_Task details_. Rewrite the rows from the line containing "You are a computer-use agent. The width" through the line containing "Click the Value", changing "Instruction" to "Task" and leaving everything else as it is.

_Provided material_.
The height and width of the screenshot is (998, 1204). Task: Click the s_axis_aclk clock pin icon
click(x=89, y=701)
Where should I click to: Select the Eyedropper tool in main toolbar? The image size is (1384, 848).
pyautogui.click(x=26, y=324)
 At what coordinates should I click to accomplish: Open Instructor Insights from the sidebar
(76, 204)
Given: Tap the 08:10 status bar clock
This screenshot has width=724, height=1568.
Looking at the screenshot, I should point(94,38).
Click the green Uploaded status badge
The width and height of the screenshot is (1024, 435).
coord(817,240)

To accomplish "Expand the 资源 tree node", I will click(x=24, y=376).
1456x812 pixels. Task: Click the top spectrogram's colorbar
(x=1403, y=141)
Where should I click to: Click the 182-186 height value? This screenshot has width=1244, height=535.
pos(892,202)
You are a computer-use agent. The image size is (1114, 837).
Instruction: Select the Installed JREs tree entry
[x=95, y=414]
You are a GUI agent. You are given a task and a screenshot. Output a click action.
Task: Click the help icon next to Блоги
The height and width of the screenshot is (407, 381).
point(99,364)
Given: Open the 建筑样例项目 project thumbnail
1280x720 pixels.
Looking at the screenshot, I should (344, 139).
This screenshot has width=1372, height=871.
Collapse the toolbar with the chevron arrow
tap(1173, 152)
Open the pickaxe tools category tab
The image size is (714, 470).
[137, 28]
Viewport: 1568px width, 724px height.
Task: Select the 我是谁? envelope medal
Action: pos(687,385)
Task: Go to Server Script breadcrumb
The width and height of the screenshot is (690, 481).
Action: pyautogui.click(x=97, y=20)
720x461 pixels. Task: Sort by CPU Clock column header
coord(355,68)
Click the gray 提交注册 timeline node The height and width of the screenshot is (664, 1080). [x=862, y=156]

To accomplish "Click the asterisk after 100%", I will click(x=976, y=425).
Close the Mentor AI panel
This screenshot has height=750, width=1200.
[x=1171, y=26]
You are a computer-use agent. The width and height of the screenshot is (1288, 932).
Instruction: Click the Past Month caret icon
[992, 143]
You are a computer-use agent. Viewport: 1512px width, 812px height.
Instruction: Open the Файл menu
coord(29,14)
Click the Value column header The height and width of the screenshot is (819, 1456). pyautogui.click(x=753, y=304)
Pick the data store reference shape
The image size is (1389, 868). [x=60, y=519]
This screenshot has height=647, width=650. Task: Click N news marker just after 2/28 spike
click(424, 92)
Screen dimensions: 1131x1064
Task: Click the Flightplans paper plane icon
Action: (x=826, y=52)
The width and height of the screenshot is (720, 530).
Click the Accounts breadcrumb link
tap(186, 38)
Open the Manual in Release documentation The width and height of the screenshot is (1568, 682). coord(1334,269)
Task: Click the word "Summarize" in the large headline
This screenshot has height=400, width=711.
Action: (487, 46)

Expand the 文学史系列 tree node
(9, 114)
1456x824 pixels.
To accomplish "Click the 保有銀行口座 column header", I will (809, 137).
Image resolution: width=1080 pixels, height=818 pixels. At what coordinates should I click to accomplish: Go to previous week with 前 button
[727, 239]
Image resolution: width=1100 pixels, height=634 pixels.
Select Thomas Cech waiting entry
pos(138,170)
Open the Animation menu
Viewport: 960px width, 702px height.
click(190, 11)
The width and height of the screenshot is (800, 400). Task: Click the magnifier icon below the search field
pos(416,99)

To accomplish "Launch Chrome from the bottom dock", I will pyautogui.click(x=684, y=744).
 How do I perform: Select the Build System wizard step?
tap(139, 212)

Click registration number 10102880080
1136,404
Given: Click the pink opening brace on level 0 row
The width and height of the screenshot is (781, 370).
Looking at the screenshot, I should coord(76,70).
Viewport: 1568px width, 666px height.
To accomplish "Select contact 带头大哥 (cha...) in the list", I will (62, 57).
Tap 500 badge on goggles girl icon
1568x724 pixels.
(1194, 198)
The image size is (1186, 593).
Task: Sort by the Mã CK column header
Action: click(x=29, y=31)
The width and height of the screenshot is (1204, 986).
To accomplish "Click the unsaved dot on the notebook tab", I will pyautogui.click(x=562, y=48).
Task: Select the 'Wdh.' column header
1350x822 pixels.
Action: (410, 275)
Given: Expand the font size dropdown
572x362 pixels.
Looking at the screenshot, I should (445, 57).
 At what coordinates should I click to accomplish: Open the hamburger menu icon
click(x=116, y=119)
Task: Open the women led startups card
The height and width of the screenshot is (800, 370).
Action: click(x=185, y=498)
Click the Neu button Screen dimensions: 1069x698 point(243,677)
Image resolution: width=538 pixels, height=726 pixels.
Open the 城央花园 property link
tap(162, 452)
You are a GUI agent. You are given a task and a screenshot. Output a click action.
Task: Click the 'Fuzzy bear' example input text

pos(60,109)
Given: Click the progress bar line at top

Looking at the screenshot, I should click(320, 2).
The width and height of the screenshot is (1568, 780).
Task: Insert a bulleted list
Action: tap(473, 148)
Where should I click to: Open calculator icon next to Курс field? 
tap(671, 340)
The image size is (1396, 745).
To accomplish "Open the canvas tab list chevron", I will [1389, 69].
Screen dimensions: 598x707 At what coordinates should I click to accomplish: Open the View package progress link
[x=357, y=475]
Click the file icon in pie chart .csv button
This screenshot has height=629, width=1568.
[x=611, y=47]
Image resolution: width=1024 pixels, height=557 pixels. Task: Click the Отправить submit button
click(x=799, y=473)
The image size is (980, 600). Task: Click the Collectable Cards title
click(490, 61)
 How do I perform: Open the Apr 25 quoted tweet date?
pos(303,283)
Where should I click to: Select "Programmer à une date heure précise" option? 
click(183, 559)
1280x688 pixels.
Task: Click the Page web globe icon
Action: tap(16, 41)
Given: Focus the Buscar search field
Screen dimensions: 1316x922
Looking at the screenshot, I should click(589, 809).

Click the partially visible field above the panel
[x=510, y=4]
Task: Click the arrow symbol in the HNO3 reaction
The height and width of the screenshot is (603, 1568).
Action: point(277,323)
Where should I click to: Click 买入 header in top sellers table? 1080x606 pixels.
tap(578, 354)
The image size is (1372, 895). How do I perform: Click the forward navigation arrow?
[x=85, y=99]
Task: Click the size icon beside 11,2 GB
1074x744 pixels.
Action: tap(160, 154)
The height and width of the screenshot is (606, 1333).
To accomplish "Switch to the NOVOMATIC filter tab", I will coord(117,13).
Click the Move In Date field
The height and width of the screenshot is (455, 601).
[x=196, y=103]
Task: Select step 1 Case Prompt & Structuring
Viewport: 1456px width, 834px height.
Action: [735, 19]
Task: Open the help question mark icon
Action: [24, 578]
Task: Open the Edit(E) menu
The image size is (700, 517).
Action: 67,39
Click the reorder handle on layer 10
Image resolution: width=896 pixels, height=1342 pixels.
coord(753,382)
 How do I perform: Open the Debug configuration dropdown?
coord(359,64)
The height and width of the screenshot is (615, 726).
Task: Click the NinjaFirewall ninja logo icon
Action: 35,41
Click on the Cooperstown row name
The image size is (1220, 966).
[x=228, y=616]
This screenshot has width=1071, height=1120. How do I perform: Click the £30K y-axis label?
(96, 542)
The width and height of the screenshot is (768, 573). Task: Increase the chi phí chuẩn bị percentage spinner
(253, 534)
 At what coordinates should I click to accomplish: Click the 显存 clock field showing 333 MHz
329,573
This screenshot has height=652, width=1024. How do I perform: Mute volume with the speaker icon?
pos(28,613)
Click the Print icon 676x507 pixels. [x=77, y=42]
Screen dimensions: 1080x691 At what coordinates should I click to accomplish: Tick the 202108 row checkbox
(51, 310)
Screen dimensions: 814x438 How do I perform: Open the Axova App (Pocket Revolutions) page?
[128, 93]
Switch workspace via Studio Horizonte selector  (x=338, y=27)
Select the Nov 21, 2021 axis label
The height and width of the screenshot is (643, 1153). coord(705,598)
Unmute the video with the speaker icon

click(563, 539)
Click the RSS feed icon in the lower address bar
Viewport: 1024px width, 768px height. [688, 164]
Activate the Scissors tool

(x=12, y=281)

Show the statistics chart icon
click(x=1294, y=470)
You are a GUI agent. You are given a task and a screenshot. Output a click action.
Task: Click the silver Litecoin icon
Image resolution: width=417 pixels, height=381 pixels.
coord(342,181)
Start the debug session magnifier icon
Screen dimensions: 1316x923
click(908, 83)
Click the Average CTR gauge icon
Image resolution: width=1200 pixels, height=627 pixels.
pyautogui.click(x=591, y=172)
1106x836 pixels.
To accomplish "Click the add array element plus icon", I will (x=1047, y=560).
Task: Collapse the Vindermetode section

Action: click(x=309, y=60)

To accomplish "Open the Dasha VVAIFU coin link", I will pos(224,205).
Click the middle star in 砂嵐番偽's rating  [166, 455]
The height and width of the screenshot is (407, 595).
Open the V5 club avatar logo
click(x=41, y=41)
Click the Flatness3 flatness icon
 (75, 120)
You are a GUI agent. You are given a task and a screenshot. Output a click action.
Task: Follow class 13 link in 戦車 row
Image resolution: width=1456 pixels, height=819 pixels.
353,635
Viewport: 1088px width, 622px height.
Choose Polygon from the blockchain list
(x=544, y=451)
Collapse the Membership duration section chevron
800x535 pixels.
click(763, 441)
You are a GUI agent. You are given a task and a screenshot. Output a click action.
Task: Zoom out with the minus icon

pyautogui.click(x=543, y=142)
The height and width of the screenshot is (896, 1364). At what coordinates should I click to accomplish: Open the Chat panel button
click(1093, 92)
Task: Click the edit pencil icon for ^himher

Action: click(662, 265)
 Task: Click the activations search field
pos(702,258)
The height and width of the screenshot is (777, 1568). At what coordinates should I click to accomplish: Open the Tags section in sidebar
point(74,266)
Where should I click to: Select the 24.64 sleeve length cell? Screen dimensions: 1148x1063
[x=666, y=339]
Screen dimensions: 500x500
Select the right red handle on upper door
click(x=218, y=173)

_Solved exercise_.
You are a computer-use agent. The width and height of the screenshot is (1288, 932).
Task: Click the Past Month caret icon
[992, 143]
You are a computer-use agent. Viewport: 1512px width, 812px height.
Task: Open the Файл menu
coord(29,14)
Click the Value column header The height and width of the screenshot is (819, 1456). pyautogui.click(x=753, y=304)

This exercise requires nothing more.